[Exercise prompt]:
Show each of the lines below that contains the string "perform". Case counts, so match capitals and lowercase letters exactly.
'''
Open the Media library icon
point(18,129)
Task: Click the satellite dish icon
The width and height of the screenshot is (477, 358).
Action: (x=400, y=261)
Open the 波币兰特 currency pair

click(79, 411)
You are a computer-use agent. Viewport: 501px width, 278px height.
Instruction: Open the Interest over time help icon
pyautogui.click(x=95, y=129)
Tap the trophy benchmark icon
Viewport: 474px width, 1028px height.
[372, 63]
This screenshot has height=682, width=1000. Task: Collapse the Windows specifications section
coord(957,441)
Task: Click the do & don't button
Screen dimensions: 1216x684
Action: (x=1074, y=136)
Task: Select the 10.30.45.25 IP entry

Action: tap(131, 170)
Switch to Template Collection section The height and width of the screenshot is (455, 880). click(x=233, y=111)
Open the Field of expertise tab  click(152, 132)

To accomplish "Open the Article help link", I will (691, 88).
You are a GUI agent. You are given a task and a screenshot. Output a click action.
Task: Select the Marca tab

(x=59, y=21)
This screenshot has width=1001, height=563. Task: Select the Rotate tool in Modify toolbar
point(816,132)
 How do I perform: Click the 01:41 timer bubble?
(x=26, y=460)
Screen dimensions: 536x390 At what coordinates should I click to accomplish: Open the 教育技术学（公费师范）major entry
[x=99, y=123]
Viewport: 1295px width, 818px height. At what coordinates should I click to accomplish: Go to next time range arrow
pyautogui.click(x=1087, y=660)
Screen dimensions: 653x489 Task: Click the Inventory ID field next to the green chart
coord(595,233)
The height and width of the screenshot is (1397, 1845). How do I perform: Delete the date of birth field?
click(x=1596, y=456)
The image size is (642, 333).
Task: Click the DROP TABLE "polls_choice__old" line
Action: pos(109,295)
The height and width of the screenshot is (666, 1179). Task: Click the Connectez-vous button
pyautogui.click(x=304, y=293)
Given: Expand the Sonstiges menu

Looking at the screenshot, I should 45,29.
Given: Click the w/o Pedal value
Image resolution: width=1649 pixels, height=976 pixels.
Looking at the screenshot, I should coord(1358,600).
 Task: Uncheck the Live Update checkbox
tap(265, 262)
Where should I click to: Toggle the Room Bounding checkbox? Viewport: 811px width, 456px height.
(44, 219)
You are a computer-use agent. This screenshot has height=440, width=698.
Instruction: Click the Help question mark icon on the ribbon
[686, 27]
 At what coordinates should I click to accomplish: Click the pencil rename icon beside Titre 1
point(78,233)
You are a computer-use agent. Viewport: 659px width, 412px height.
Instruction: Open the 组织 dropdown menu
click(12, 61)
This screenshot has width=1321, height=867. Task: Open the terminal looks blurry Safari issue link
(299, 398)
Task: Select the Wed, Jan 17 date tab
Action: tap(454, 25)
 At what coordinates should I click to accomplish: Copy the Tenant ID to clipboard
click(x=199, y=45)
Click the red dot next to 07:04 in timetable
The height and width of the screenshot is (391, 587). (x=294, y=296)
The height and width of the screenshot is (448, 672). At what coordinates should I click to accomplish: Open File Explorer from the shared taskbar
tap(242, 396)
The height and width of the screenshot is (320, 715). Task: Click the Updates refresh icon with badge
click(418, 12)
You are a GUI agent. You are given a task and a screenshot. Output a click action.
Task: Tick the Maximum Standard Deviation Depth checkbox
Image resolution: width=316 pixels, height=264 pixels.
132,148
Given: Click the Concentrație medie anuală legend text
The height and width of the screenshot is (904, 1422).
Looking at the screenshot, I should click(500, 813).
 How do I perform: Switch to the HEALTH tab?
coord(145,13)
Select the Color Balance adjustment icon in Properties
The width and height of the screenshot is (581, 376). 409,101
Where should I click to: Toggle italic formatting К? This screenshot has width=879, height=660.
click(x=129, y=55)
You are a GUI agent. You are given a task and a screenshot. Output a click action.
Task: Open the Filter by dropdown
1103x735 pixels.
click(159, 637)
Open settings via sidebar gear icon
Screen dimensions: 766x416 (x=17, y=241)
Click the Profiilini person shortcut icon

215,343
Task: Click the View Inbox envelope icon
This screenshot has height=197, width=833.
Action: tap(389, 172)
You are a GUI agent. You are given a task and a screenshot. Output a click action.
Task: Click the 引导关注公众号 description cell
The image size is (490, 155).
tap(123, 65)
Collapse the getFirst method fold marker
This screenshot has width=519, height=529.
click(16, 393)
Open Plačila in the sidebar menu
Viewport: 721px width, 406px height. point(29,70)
'''
[Exercise output]:
 How do I perform: Click the 01:41 timer bubble?
The height and width of the screenshot is (1397, 1845). How do I perform: Delete the date of birth field?
 How do I perform: Switch to the HEALTH tab?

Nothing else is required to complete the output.